[Problem to solve]
Starting with the first line of the listing and going on through the line containing "Action: 395,84", write out every line again, requests included, rescaling each click coordinate in the answers by 1.3 and rounding to whole numbers with halves rounded up. Leave every number in the requests unchanged.

[Material for this task]
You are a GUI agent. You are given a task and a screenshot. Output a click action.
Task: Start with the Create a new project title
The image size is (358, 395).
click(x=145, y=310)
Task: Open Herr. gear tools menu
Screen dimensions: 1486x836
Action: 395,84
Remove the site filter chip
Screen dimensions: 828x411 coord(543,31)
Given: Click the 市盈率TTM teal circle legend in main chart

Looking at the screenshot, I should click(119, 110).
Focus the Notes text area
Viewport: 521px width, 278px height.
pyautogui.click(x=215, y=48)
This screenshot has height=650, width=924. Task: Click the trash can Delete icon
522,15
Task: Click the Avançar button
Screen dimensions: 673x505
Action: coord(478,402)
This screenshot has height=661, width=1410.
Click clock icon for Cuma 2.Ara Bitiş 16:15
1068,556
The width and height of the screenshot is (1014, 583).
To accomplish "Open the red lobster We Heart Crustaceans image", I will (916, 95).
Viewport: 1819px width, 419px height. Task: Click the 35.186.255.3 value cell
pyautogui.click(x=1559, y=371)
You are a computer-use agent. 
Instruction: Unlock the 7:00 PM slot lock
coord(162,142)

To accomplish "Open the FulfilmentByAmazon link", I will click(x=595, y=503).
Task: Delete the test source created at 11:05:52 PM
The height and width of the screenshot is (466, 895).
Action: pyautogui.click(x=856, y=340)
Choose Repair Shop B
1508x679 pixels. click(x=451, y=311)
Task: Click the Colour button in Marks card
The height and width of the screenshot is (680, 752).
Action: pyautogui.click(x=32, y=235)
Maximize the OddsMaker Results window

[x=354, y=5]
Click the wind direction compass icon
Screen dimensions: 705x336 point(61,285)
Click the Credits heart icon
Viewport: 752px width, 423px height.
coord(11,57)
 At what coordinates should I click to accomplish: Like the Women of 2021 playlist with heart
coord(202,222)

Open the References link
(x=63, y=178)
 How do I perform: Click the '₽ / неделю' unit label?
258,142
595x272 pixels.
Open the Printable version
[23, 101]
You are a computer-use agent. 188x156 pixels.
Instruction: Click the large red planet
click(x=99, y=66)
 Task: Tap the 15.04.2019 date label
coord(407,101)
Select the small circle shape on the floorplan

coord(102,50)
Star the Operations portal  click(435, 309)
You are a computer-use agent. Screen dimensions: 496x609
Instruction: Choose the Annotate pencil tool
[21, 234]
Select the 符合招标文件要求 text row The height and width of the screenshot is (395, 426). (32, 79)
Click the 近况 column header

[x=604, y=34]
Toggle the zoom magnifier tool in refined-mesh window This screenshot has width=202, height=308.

[Task answer]
You are a GUI agent. You are given a task and a screenshot. Output a click action.
Task: Start with the Create a new project title
The image size is (358, 395).
click(x=189, y=403)
Task: Open Herr. gear tools menu
Screen dimensions: 1486x836
Action: 514,109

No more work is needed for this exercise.